** Exercise material follows **
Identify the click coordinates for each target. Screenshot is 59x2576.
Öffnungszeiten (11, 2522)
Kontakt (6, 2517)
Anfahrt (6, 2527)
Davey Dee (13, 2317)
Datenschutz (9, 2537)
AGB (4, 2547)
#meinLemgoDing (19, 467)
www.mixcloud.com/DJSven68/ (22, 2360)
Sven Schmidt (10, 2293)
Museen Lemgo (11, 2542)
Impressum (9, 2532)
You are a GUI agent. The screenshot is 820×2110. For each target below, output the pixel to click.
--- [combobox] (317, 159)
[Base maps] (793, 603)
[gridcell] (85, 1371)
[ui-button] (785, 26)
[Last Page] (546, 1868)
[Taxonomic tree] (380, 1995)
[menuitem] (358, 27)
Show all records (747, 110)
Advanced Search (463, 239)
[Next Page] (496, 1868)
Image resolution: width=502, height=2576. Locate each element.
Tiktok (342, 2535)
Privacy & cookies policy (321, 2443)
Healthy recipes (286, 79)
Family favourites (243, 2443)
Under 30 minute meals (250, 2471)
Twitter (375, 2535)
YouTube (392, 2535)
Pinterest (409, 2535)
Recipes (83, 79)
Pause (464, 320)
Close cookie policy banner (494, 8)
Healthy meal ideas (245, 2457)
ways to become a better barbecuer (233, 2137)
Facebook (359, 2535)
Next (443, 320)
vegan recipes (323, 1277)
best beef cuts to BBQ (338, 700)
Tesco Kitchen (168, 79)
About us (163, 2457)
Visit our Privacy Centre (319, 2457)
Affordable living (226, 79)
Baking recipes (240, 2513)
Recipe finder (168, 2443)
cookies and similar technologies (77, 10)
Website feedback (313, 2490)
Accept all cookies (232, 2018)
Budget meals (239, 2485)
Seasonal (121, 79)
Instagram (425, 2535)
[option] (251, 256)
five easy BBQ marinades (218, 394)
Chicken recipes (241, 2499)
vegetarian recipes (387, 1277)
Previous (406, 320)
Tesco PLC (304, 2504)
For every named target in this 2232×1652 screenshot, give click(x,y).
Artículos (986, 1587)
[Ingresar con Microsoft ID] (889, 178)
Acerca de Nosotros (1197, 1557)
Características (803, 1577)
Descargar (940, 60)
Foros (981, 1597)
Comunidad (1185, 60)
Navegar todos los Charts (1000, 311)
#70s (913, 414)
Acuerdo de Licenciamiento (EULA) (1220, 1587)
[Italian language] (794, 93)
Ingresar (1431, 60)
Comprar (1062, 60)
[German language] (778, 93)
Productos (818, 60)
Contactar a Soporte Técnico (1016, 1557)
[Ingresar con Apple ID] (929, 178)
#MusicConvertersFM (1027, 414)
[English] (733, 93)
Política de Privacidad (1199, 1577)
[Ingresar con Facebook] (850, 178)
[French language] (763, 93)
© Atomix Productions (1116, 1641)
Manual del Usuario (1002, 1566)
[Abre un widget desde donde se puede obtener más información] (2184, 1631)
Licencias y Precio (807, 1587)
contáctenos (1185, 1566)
** End of Exercise material **
» Task prompt:
Quote exactly the opening line of the material above and every line after it, up to and including the line that contains "Show all records (747, 110)".

» Exercise answer:
Identify the click coordinates for each target. Screenshot is 59x2576.
Öffnungszeiten (11, 2522)
Kontakt (6, 2517)
Anfahrt (6, 2527)
Davey Dee (13, 2317)
Datenschutz (9, 2537)
AGB (4, 2547)
#meinLemgoDing (19, 467)
www.mixcloud.com/DJSven68/ (22, 2360)
Sven Schmidt (10, 2293)
Museen Lemgo (11, 2542)
Impressum (9, 2532)
You are a GUI agent. The screenshot is 820×2110. For each target below, output the pixel to click.
--- [combobox] (317, 159)
[Base maps] (793, 603)
[gridcell] (85, 1371)
[ui-button] (785, 26)
[Last Page] (546, 1868)
[Taxonomic tree] (380, 1995)
[menuitem] (358, 27)
Show all records (747, 110)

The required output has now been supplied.